Generate the time evolved state at each time in ts.

Parameters:

  • ts (sequence of float) – The times to evolve to and yield the state at.

  • dt (float, optional) – Time step to use. Can’t be set as well as tol.

  • tol (float, optional) – Tolerance for whole evolution. Can’t be set as well as dt.

  • order (int, optional) – Trotter order to use.

  • progbar (bool, optional) – Manually turn the progress bar off.

Yields:

pt (MatrixProductState) – The state at each of the times in ts. This is a copy of internal state used, so inplace changes can be made to it.

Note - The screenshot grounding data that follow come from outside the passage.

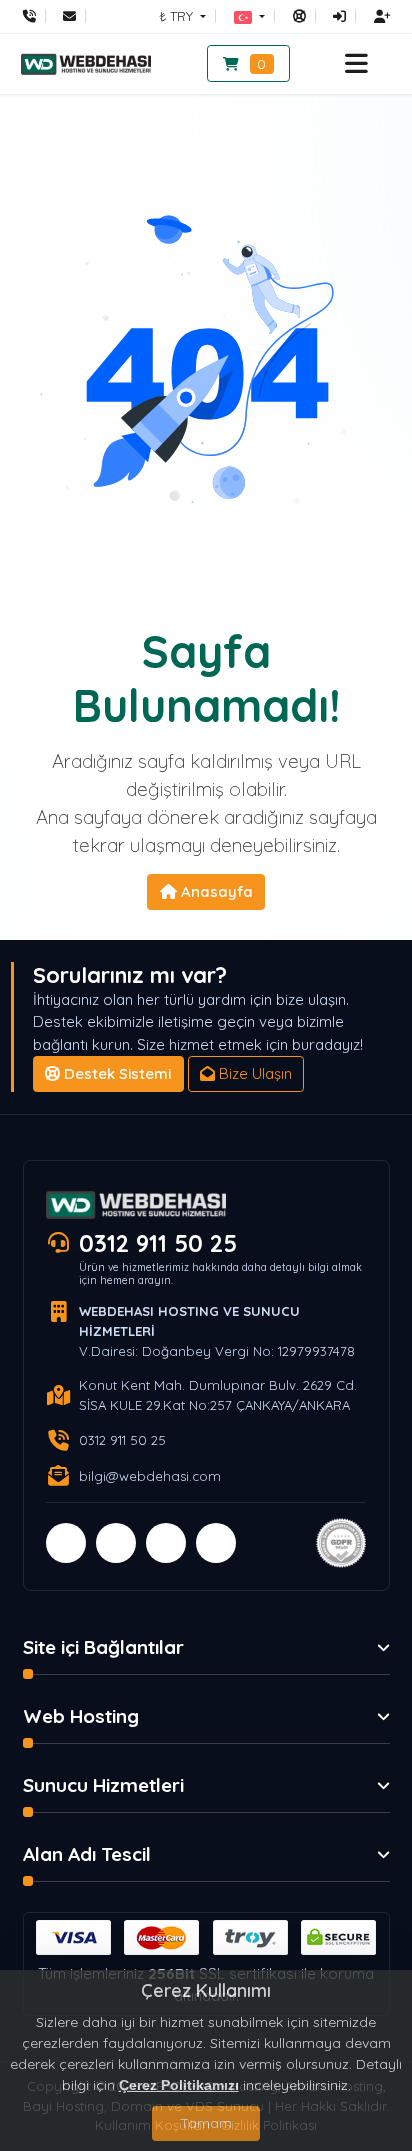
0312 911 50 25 (158, 1243)
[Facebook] (66, 1543)
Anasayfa (215, 891)
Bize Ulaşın (253, 1073)
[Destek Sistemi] (299, 16)
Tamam (206, 2123)
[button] (249, 16)
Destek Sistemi (115, 1073)
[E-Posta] (69, 16)
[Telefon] (34, 16)
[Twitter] (116, 1543)
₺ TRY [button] (178, 16)
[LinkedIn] (216, 1543)
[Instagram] (166, 1543)
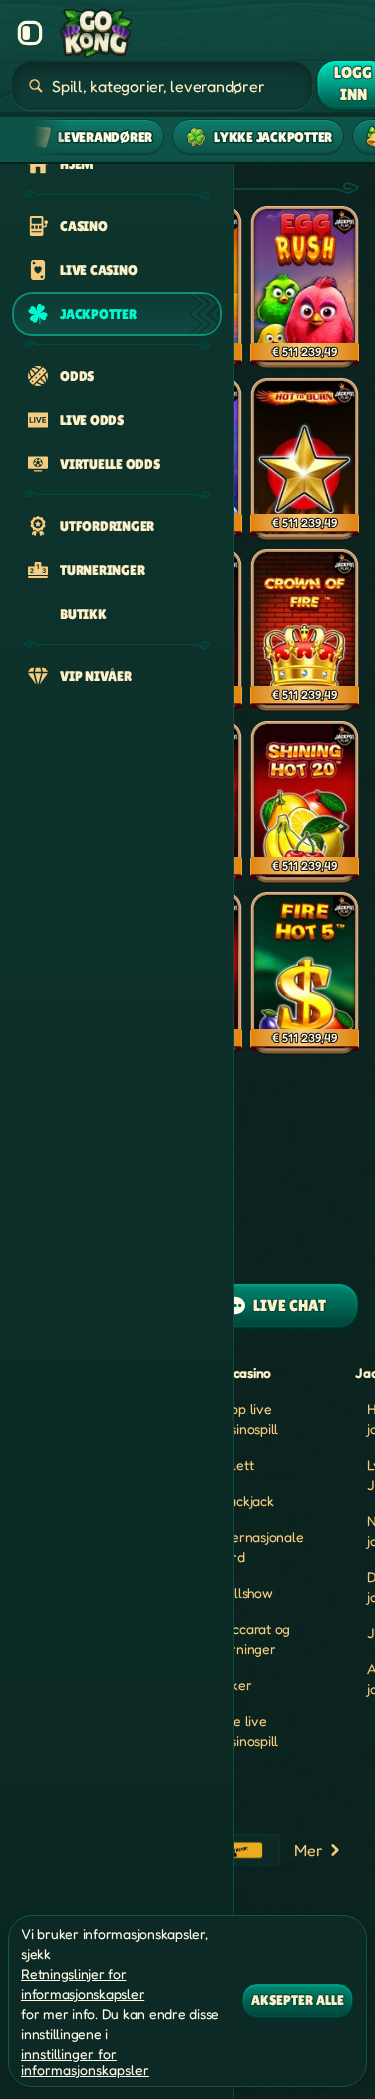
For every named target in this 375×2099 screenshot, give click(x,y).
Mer (308, 1850)
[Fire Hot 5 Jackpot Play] (304, 974)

quimb.tensor.tensor_1d_tebd.OTOC_local(psi0, H, H_back, ts, i, A, j=None, B=None, initial_eigenstate='check', **tebd_opts)[source]

The out-of-time-ordered correlator (OTOC) generating by two local operator A and B acting on site ‘i’, note it’s a function of time.

Parameters:

  • psi0 (MatrixProductState) – The initial state in MPS form.

  • H (LocalHam1D) – The Hamiltonian for forward time-evolution.

  • H_back (LocalHam1D) – The Hamiltonian for backward time-evolution, should have only sign difference with ‘H’.

  • ts (sequence of float) – The time to evolve to.

  • i (int) – The site where the local operators acting on.

  • A (array) – The operator to act with.

  • initial_eigenstate ({'check', Flase, True}) – To check the psi0 is or not eigenstate of operator B. If psi0 is the eigenstate of B, it will run a simpler version of OTOC calculation automatically.

Return type:

The OTOC <A(t)B(0)A(t)B(0)>